----- GIVEN TEXT
| waterfall {spectral} | R Documentation |
Estimate the local frequencies
Description
A waterfall-diagramm displays the local frequency in dependence of
or spatial vector. One can then locate an event in time or space.
Usage
waterfall(
y = stop("y value is missing"),
x = NULL,
nf = 3,
type = "b",
width = 7
)
Arguments
y |
numeric real valued data vector |
x |
numeric real valued spatial vector. (time or space) |
nf |
steepness of the bandpass filter, degree of the polynomial. |
type |
type of weightening function: "poly", "sinc", "bi-cubic","gauss", can be abbreviated |
width |
normalized maximum "inverse" width of the bandpass |
Details
Each frequency is evaluated by calculating the amplitude demodulation, which
is equivalent to the envelope function of the band pass filtered signal.
The frequency of interest defines automatically the center frequency fc of the
applied band pass with the bandwidth BW:
BW = fc / width, BW < width -> BW = width, BW > width -> BW = fc / width
The frequency is normalized so the minimal frequency is 1.
With increasing frequency the bandwidth becomes wider, which lead to a variable
resolution in space and frequency. This is comparable to the wavelet
(or Gabor) transform,
which scales the wavelet (window) according to the frequency.
However, the necessary bandwidth is changed by frequency to take the
uncertainty principle into account. Slow oscillating events are measured precisely
in frequency and fast changing processes can be determined more exact in space.
This means for a signal with steady
increasing frequency the waterfall function will produce a diagonally
stripe. See the examples below.
----------
----- MATERIAL PROVIDED
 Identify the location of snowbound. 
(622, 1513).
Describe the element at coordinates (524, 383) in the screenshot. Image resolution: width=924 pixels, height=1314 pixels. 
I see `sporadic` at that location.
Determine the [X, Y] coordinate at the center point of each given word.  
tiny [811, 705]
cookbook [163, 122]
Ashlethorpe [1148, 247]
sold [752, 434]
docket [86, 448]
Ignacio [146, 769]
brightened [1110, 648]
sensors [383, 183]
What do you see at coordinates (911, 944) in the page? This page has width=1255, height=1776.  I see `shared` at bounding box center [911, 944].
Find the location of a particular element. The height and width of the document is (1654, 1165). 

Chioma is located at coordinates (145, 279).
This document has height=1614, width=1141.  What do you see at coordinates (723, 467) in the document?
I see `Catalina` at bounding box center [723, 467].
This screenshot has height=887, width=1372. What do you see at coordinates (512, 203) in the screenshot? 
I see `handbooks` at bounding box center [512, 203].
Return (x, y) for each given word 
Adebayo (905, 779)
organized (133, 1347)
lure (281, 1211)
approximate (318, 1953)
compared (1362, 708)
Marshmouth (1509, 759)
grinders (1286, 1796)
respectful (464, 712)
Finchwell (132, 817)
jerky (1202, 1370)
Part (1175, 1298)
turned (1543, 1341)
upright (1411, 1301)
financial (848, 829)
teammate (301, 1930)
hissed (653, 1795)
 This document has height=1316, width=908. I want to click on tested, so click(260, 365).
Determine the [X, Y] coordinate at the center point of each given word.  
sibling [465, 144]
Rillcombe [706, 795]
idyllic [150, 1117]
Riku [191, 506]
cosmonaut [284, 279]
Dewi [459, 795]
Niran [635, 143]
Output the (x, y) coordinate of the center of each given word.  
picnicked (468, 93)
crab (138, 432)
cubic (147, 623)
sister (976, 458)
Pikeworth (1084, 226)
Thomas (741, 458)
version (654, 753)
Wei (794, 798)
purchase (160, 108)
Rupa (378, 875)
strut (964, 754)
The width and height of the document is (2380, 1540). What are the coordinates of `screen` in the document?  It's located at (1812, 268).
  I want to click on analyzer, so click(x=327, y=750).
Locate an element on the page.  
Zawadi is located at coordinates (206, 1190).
----------
→ **GIVEN EXERCISE A**
Print the passage of the waterfall documentation starting with "However, the necessary" and going on through "the examples below.".
→ **GIVEN EXERCISE B**
Render into French this sentence from the waterfall documentation: "The frequency is normalized so the minimal frequency is 1."
The lines placed after the waterfall documentation are material separate from it.

→ **WORKED SOLUTION A**
However, the necessary bandwidth is changed by frequency to take the
uncertainty principle into account. Slow oscillating events are measured precisely
in frequency and fast changing processes can be determined more exact in space.
This means for a signal with steady
increasing frequency the waterfall function will produce a diagonally
stripe. See the examples below.

→ **WORKED SOLUTION B**
La fréquence est normalisée de sorte que la fréquence minimale soit égale à 1.